Answer: We have amended the manuscript to in the headrest foam size and material. For 8.5G the peak value of input pulse changes from 4.5 to 8.5 while the time remains unchanged.

• Final Recommendations:

✓ Show the images of the experimental assembly with the headrest;

✓ Define the moment when the head contacts the headrest;

✓ Reorganize the information in the paper displaying the data close to where it is referenced in the text (if allowed) in particular graphics to facilitate consultation while reading.
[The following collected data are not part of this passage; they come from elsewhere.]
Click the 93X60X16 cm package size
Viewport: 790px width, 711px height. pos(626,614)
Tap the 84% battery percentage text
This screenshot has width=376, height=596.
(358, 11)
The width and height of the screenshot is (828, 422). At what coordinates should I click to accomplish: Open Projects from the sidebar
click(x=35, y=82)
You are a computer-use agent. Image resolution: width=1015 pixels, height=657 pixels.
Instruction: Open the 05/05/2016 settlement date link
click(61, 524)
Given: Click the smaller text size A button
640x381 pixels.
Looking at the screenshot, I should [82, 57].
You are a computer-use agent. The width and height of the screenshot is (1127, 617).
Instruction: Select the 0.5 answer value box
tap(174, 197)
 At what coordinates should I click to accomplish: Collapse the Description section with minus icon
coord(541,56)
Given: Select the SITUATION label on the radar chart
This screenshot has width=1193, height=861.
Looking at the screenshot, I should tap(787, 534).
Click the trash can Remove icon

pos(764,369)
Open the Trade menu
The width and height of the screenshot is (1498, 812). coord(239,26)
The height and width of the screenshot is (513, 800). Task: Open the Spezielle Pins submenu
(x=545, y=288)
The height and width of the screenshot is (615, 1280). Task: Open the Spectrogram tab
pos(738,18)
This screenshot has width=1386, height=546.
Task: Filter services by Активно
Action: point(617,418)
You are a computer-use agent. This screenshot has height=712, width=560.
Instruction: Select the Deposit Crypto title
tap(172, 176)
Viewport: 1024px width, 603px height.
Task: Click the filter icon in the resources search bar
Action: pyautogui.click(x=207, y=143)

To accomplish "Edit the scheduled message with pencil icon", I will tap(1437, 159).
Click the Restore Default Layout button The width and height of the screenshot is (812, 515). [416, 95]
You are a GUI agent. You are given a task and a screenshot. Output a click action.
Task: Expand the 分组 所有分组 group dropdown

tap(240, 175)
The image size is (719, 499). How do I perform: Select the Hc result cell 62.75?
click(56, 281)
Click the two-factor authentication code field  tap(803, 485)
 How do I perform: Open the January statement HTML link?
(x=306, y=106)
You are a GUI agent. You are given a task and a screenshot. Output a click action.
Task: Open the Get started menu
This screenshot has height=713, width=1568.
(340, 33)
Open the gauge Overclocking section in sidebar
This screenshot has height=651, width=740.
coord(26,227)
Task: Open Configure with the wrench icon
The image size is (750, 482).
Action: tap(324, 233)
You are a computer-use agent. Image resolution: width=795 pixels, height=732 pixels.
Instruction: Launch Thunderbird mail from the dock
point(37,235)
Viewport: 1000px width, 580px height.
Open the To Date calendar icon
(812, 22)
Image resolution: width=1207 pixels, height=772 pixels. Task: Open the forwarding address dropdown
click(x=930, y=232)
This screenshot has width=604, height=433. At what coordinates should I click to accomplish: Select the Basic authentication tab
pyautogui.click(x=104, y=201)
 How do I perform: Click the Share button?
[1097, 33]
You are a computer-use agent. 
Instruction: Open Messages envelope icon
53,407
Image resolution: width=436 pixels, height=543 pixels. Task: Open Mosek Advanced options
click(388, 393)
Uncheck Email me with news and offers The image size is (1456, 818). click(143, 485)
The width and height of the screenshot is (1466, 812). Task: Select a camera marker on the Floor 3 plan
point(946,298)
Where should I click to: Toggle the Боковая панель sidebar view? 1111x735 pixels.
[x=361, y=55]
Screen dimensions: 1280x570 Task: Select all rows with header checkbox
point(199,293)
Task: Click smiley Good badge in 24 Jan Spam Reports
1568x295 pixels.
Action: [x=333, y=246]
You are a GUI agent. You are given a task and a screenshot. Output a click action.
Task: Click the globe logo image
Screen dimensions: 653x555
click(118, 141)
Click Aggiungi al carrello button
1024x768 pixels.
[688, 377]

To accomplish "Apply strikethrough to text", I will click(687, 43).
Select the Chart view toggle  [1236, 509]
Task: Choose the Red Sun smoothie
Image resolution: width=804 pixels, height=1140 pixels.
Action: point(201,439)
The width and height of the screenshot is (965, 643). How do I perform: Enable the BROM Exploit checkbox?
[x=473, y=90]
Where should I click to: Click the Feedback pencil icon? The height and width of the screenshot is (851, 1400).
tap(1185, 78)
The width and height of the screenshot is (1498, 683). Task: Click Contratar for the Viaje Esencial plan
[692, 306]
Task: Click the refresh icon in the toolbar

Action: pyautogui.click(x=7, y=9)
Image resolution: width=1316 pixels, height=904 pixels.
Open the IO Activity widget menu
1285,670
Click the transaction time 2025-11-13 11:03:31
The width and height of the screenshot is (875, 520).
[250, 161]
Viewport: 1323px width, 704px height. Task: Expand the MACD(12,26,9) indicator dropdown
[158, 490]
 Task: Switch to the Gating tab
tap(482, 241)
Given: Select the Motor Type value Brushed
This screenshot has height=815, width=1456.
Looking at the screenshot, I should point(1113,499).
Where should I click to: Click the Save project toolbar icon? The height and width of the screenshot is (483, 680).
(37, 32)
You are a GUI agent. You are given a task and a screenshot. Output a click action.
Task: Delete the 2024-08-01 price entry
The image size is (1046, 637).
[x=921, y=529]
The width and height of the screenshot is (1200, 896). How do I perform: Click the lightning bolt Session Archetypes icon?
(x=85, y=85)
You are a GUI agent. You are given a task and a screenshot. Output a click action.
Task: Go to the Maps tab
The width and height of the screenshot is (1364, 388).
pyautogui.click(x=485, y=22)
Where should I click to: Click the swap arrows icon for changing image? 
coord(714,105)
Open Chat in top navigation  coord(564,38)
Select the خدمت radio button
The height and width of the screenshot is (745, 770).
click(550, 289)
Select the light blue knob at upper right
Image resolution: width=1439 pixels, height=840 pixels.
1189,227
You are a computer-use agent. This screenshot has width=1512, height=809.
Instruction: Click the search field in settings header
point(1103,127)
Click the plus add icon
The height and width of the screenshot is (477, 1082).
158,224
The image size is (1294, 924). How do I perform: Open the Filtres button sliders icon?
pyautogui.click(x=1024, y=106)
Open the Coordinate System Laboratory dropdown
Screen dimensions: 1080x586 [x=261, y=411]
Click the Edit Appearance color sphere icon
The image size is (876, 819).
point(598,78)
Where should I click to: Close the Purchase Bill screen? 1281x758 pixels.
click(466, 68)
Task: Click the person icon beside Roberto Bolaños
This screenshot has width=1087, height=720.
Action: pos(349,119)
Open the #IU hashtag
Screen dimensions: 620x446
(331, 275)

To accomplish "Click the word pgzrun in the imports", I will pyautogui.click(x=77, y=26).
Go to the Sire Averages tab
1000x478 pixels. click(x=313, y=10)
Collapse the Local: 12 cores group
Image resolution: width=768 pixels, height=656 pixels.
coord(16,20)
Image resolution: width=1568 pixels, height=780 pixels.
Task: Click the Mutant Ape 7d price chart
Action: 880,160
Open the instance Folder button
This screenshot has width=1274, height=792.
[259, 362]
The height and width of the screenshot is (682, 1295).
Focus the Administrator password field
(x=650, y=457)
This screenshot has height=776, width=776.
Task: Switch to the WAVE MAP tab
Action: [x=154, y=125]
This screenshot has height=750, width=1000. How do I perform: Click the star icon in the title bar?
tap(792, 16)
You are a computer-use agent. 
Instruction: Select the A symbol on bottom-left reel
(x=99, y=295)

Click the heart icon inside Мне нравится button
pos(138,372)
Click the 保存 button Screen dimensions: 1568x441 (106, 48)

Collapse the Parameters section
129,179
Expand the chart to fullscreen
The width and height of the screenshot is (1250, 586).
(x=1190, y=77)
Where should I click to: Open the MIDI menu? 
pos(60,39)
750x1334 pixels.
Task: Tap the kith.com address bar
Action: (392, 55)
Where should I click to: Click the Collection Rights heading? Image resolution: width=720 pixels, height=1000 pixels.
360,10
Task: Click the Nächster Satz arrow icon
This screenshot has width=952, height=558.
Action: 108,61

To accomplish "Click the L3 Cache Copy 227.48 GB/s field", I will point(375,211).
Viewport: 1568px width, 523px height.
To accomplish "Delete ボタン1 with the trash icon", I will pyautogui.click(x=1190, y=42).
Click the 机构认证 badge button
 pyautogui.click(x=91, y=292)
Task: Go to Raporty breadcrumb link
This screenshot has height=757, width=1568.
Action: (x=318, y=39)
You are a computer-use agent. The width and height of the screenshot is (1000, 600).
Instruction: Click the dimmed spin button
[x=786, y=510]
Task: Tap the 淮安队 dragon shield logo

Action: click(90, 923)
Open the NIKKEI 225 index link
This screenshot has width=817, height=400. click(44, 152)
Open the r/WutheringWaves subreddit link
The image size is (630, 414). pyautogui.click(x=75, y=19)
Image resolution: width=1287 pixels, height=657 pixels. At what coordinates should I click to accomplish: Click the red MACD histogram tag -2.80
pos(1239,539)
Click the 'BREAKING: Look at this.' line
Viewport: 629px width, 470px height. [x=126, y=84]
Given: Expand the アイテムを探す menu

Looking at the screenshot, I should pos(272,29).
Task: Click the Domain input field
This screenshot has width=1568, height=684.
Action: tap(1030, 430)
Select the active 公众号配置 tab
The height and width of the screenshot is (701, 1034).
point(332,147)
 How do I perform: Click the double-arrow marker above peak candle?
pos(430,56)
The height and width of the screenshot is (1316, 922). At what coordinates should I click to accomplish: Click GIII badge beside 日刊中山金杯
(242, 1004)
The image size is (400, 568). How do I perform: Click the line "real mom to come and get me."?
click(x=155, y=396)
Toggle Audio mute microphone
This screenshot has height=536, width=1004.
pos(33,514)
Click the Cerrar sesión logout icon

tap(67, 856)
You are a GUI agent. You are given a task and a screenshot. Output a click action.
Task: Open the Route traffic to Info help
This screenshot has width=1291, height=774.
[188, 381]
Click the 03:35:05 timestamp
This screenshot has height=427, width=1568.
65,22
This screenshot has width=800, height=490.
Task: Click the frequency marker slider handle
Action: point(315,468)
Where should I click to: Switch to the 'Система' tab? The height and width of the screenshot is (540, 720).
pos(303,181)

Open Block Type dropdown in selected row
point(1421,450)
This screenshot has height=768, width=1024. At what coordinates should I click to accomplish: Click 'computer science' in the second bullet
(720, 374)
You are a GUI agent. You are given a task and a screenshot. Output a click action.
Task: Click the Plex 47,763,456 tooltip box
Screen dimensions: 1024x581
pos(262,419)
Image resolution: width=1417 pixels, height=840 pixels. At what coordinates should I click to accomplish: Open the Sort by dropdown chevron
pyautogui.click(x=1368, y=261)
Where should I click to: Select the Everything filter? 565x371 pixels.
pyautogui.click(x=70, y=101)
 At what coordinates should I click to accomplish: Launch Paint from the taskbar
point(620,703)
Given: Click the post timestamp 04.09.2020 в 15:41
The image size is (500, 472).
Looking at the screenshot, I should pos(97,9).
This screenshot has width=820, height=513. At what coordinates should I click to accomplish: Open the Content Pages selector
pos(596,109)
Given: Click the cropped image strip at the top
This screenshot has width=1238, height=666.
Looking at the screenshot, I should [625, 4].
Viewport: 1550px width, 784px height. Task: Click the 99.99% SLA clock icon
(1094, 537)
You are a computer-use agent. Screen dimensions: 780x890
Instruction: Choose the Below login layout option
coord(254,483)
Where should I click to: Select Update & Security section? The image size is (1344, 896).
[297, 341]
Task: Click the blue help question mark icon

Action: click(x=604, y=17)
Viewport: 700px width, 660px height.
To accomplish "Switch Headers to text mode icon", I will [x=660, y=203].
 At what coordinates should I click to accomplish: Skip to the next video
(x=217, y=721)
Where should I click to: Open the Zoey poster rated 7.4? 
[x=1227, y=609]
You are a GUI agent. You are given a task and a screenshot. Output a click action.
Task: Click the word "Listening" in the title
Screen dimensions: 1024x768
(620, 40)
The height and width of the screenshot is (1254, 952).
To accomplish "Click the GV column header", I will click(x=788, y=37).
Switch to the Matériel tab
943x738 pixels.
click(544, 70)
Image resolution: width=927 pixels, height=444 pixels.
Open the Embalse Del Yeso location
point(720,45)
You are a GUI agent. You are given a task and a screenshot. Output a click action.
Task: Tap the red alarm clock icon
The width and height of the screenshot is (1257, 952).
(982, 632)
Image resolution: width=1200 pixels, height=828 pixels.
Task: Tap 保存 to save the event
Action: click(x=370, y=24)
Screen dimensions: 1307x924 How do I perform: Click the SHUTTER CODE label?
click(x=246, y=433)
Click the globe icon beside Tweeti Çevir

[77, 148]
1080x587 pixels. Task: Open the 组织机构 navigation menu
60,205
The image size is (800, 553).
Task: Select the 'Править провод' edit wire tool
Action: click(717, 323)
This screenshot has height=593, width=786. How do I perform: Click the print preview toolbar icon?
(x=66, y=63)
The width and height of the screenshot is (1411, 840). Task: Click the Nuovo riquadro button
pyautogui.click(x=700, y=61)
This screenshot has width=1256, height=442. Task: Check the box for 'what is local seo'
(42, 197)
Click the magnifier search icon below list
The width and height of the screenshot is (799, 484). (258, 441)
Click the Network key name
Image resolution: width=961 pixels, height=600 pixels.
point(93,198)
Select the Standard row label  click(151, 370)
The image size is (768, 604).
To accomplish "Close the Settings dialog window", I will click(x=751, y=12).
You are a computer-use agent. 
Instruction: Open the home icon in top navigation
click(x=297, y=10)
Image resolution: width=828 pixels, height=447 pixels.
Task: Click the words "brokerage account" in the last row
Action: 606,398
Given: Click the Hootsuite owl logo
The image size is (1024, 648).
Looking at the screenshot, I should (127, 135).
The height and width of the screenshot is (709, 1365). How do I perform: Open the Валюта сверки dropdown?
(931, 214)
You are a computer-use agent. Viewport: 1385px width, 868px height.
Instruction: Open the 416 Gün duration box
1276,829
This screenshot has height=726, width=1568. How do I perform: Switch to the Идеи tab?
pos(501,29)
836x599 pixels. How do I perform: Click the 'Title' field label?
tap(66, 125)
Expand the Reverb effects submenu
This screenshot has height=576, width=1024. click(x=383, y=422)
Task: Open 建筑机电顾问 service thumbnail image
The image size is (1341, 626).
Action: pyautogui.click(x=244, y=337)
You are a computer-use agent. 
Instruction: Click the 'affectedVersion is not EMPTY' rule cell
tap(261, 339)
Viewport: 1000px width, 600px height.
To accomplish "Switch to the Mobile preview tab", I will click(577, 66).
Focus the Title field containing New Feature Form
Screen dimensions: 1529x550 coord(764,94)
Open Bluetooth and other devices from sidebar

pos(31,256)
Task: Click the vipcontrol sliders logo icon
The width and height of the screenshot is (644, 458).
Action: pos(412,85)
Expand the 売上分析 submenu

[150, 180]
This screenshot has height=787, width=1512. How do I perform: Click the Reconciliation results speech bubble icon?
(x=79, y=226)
Answer:  Thank you for your recognition of the merits of this paper. We have improved the content of the manuscript by incorporating additional information to address your concerns as much as possible.

Reviewer 3 Report

Well done study. I would like to see some comments on the selection of the values for the g parameters (4.5 and 8.5) and headrest angle. It would also be good if there a figure showing the modelled spine under g loading.

Nothing major

Author Response

Well done study. I would like to see some comments on the selection of the values for the g parameters (4.5 and 8.5) and headrest angle. It would also be good if there a figure showing the modelled spine under g loading.

Answer：Thank you very much for your review and recognition of this manuscript. For the selection of the values for the g parameters (4.5 and 8.5) and headrest angle, as this is a simulation study, the authors are only trying to find the effect of g (4.5 and 8.5 g, approximately twice as much). And the authors believe that there is no need to display charts as the content already describes the loading and boundary conditions.

Round 2

Reviewer 1 Report

The authors addressed most of may comments. However, some references should be provided after "FE models are commonly used in research to simulate changes in biological structures and characteristics that are difficult to measure. complementing the experimental 55 investigations. " 

For example:

Nishida, Norihiro, et al. "Posterior Fixation for Different Thoracic-Sacrum Alignments Containing a Thoracolumbar Vertebral Fracture: A Finite Element Analysis." World Neurosurgery (2023).

Author Response

Tanks for your kind comment. We have updated the new references.

Reviewer 2 Report

The authors must improve figure 3, dimensions are missing.

Some minor issues are detectei um texto editing.

Author Response

Thanks for your comment. We have improved the Y-axis of Figure 3.